As Alverno’s interim president, Foy helped form a shared equity leadership approach to access, belonging, equity, inclusion and diversity. Along with three co-directors that he appointed, Foy created a plan to make Alverno a more culturally inclusive community. He then created a new Office of Equity, Diversity and Belonging.
Benedictine’s track record on diversity and inclusion initially attracted Foy to the university.
“As the next president of Benedictine University, it will be my responsibility to help build upon a foundation of excellence while concomitantly helping to meet the future of an increasingly globalized and diverse world,” said Foy. “This can be done by letting our values continue to set the vision, and through a collaborative commitment to inclusive excellence at all levels.”
Prior to joining Alverno, Foy was dean of the faculty at Marian University in Wisconsin from 2018 to 2020, where he managed the transition to a new general education curriculum focused on outcomes-based learning that empowered student choice in concentration of studies.
Foy earned a bachelor’s degree in political science and international relations from Carroll College. He also holds a master’s degree in comparative politics and international relations and a Ph.D. in American government and comparative politics from Notre Dame, Indiana.
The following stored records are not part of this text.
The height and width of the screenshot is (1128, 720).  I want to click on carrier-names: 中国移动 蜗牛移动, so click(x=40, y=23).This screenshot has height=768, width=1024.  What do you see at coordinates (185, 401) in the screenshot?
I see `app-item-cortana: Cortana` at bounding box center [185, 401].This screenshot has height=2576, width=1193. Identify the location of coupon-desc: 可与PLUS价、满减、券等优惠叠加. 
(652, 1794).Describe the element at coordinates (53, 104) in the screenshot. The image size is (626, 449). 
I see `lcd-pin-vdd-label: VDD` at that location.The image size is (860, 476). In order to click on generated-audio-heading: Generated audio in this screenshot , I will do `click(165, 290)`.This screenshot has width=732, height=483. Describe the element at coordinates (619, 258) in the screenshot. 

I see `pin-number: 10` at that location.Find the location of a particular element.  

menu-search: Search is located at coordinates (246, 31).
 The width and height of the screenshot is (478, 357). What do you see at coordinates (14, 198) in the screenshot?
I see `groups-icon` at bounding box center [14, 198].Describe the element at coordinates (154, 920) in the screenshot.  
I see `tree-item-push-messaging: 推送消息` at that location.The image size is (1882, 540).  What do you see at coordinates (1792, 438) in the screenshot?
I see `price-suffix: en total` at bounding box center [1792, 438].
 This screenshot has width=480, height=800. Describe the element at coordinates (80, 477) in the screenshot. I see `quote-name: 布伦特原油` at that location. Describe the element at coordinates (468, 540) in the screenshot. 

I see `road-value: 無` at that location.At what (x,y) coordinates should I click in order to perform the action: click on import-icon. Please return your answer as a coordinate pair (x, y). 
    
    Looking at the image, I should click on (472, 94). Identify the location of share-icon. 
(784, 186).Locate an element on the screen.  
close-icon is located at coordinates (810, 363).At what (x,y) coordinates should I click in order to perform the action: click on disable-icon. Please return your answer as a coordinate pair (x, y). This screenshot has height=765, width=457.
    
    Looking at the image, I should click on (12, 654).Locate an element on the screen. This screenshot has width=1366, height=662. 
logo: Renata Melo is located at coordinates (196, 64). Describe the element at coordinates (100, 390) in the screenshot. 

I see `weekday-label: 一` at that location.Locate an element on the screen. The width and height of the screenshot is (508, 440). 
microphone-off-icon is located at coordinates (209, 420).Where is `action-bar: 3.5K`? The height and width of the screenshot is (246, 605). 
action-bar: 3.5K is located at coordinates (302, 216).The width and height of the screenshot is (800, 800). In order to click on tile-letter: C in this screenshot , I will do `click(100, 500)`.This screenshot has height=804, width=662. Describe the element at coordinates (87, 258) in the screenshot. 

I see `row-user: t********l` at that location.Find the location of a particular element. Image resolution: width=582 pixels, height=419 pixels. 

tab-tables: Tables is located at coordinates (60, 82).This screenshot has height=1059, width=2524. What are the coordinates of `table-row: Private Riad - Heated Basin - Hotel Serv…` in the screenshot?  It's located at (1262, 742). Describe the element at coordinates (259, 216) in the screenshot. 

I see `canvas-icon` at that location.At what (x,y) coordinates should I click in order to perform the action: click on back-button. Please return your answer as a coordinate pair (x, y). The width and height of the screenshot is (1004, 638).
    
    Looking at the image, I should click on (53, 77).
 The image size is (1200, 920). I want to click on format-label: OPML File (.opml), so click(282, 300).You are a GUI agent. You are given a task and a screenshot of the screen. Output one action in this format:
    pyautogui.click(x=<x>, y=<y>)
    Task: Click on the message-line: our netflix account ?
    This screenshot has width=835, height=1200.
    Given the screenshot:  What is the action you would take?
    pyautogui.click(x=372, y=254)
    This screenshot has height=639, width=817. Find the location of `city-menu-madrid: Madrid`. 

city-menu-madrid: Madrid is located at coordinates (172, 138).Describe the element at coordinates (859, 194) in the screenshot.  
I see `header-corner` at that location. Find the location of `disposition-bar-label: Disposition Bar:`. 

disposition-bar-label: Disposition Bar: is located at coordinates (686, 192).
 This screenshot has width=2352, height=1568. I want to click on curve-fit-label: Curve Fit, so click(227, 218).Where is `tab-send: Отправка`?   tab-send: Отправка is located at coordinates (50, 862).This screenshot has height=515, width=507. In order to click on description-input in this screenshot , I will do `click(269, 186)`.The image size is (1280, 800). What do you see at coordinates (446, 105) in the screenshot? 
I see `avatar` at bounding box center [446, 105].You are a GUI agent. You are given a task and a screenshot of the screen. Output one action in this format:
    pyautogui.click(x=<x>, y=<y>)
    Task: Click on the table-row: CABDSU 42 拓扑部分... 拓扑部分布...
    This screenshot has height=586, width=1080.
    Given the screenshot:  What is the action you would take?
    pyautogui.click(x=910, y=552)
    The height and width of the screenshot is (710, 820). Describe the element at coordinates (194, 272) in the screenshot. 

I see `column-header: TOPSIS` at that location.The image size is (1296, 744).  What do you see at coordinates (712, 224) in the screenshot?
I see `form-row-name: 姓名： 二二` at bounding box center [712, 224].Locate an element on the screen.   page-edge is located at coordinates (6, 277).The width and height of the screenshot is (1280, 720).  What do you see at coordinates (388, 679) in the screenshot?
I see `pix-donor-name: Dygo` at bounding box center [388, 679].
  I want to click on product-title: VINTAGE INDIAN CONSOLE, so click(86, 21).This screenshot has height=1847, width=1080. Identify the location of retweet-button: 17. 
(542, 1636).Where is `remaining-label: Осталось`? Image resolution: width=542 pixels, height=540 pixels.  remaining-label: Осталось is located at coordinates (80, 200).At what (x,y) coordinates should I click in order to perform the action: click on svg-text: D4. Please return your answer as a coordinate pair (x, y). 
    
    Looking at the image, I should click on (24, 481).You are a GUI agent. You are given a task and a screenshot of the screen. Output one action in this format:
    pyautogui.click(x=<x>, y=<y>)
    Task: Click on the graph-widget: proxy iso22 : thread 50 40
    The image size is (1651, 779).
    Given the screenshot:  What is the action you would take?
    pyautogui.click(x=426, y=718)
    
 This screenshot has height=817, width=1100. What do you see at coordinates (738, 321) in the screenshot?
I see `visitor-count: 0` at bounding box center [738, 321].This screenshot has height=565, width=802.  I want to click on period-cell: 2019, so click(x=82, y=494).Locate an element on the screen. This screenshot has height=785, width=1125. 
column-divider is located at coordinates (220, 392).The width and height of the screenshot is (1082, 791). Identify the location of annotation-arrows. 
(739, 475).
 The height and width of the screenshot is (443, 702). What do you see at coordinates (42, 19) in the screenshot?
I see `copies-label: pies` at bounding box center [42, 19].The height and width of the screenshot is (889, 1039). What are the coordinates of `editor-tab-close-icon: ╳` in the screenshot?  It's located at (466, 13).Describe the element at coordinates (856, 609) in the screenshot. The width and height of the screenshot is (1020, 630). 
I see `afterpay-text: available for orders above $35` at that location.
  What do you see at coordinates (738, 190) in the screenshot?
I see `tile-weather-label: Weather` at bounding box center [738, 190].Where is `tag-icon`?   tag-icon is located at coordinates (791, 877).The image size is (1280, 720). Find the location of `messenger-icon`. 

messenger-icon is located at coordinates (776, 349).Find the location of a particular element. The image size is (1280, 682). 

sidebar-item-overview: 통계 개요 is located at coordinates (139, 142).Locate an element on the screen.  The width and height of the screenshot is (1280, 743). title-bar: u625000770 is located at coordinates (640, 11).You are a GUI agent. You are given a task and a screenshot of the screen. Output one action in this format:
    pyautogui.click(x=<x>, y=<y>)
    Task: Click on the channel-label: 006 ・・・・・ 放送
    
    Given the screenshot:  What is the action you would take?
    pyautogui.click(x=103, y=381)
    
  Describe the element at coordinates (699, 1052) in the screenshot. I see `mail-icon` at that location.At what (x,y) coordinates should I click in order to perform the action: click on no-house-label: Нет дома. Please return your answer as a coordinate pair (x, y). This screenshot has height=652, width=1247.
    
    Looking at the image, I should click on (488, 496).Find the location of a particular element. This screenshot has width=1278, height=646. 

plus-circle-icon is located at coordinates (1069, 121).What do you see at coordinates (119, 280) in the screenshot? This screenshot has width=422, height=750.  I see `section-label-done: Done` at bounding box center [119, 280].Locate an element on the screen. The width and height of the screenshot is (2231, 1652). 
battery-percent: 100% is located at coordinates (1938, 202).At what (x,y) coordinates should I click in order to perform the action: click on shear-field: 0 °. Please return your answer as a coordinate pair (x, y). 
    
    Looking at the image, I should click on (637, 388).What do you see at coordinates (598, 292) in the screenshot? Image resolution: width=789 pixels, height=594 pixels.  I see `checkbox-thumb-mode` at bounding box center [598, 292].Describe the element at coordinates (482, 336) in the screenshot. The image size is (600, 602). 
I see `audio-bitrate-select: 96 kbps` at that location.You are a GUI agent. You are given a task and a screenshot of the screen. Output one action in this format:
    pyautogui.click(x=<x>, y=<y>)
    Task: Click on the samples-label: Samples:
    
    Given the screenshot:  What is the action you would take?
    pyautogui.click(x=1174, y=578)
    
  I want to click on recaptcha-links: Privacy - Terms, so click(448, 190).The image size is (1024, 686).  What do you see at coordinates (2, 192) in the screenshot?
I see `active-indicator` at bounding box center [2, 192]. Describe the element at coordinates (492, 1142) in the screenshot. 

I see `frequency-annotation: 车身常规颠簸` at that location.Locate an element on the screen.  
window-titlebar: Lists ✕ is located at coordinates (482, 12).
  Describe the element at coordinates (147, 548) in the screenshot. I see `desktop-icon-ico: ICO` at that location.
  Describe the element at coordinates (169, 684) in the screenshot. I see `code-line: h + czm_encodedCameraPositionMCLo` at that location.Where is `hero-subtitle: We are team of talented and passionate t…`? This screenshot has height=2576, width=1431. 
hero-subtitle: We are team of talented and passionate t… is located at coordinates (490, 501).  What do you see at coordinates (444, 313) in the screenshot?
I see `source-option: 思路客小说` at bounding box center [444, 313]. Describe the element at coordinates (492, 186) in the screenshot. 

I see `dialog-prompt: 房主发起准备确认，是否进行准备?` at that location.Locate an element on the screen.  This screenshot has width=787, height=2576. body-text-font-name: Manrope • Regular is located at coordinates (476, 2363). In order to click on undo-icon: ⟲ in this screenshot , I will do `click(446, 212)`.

“I believe that my approach to leadership and experiences within Catholic higher education — as a student, an educator, and as a leader — have prepared me well to be the type of president who can help advance Benedictine’s vibrant community,” said Foy. “It is my intention to become a true servant-leader who will promote trust and mutual respect within the community, while helping to articulate a unifying and aspirational vision for this great university.”